Wo der Slominski zu Fuß hingeht
/ Andreas Slominski bei NEU

Eine Ausstellung in zwei Teilen.
Im Darm (Erster Akt)
In der Klinik (Zweiter Akt)
Darsteller:Tim und Struppi

Erster Akt
Im Bürotrakt der Galerie Neu hängt eine Wurst an einer Schnur von der Decke und reift vor sich hin.
S  /  Die Assistentin hat aufgeregt erzählt, wie die Wurst anfing zu tropfen. Damit hatte anscheinend erstmal niemand gerechnet. Dabei sollte man denken, dass so ein Ding lebt und sich beim trocknen verändert. Sie wird immer härter.
T  /  Das ist Naturdarm, Wurst aus Werder, bestimmt Bio.
S  /  Ganz schön groß die Wurst, findest Du nicht. Glaubst du das ist Pferd?
T  /  Schwein natürlich. Ist doch dem Menschen am Ähnlichsten.
S  /  Warum baumelt die da eigentlich mitten im Büro? Man hätte die Wurst auch im Ausstellungsraum der Galerie unterbringen können.
T  /  Das Büro ist der Maschinenraum der Galerie, der Nukleus, deshalb hängt sie dort. Im Innersten.
S  /  Sie ist ein freies Assoziationsobjekt und pendelt um ihre Position.
T  /  Bei uns in der Schule gab’s Typen, die haben gesagt 
… einen Neger abseilen, wenn sie aufs Klo gingen.

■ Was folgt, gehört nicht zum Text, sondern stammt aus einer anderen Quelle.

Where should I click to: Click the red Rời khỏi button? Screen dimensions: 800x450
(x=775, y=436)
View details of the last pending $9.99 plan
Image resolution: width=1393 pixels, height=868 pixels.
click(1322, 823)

S  /  Iih, das geht ja gar nicht! Kenn ich auch nicht und ich kann mir auf nicht vorstellen, dass der Slominski das kennt! Oder doch? Bei uns haben wir immer Töpferstube dazu gesagt.

PAUSE

Zweiter Akt
Im Hauptraum sehen wir ein XL Mobilklo. Roter Kunststoff, weißes Dach und völlig entkernt. Alle Innenteile sind an den Wänden in Galerie und Flur verteilt.

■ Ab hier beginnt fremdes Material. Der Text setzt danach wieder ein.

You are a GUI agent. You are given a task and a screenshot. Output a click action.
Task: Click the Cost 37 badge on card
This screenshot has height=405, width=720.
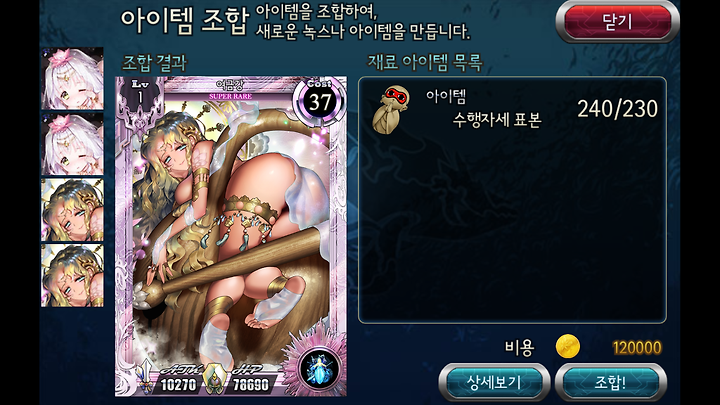click(x=319, y=101)
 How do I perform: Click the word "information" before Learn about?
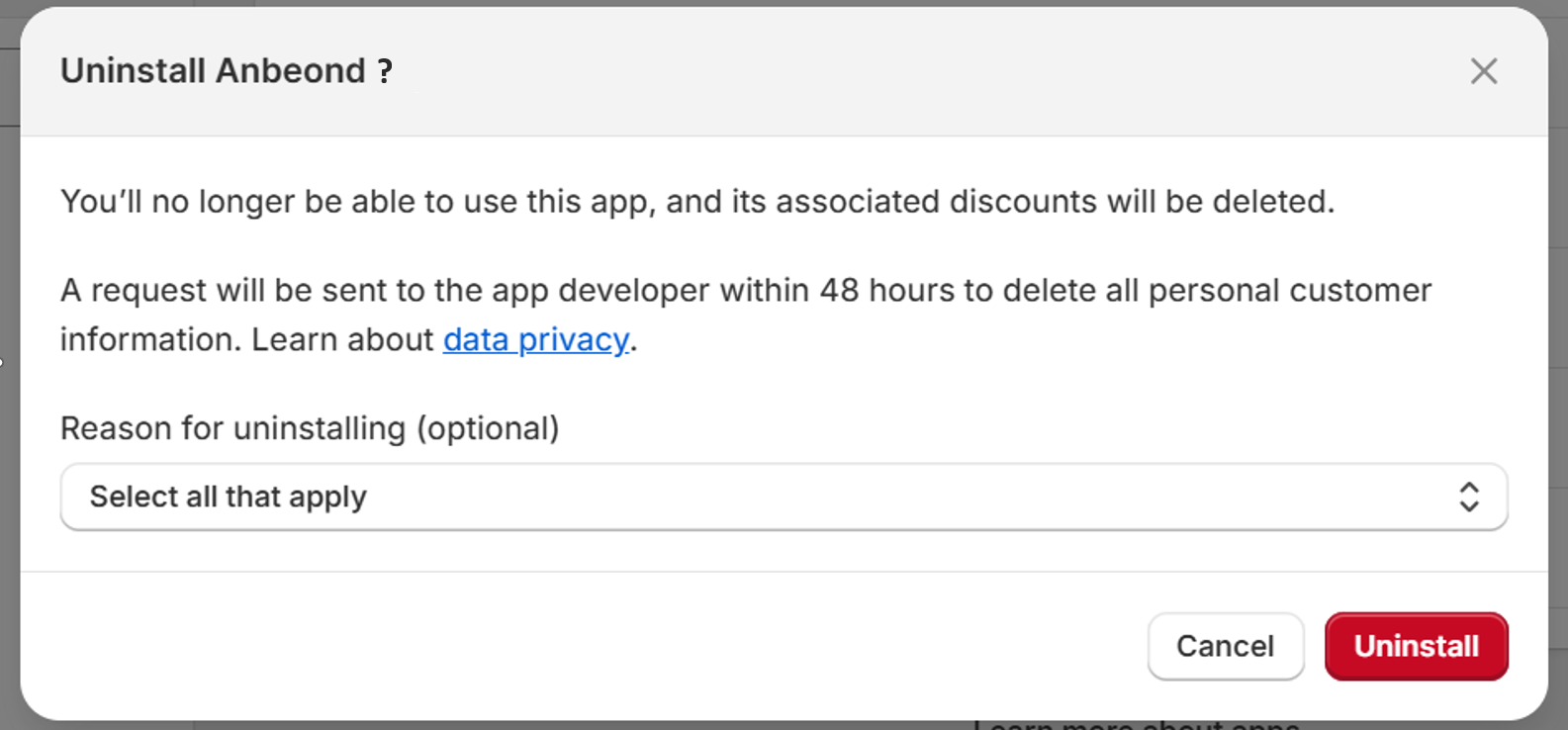click(x=148, y=339)
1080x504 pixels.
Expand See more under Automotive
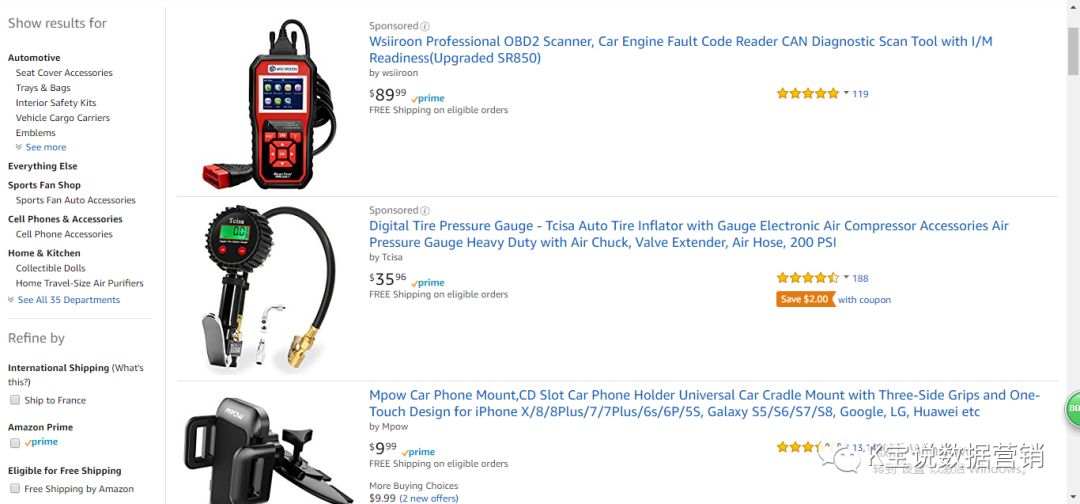[45, 147]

S  /  Da haben wir die zerlegte Töpferstube. Das sieht ja aus wie nach einer Explosion, obwohl alles so ordentlich an den Wänden hängt.
T  /  Wie bei einer russischen Puppe oder einem Überraschungsei sind viele kleine Skulpturen aus dem roten Häuschen gekommen.

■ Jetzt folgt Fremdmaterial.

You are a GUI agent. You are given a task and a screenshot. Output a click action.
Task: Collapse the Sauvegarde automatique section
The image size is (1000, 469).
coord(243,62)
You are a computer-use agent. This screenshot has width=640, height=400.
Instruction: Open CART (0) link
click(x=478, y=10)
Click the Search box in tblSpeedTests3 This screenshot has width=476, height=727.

S  /  Was für eine Entleerung … wie eine Darmspülung beim Arzt, sogar der Kleiderhaken wurde entfernt.
T  /  Also kontrolliert, steril und eher nicht wie der Ausbruch des Donners.
S  /  Ja, das stille Örtchen ist in Wirklichkeit von Oberarzt Slominski klinisch seziert worden. Mir ist das fast zu brutal – wie beim Schlachter.
T  /  Nach getaner Tat. Kein Blutvergießen, kein Dreck und Gestank. Alles ganz sauber hier.
S  /  Tiere sind außerdem hilflos dem Schlachter ausgeliefert. Die sitzen in der Falle.
T  /  Genau wie der Mensch auf dem Klo. Die Hosen sind runter und er kann sich nicht wehren, gegen den Ruf der Natur sowieso nicht.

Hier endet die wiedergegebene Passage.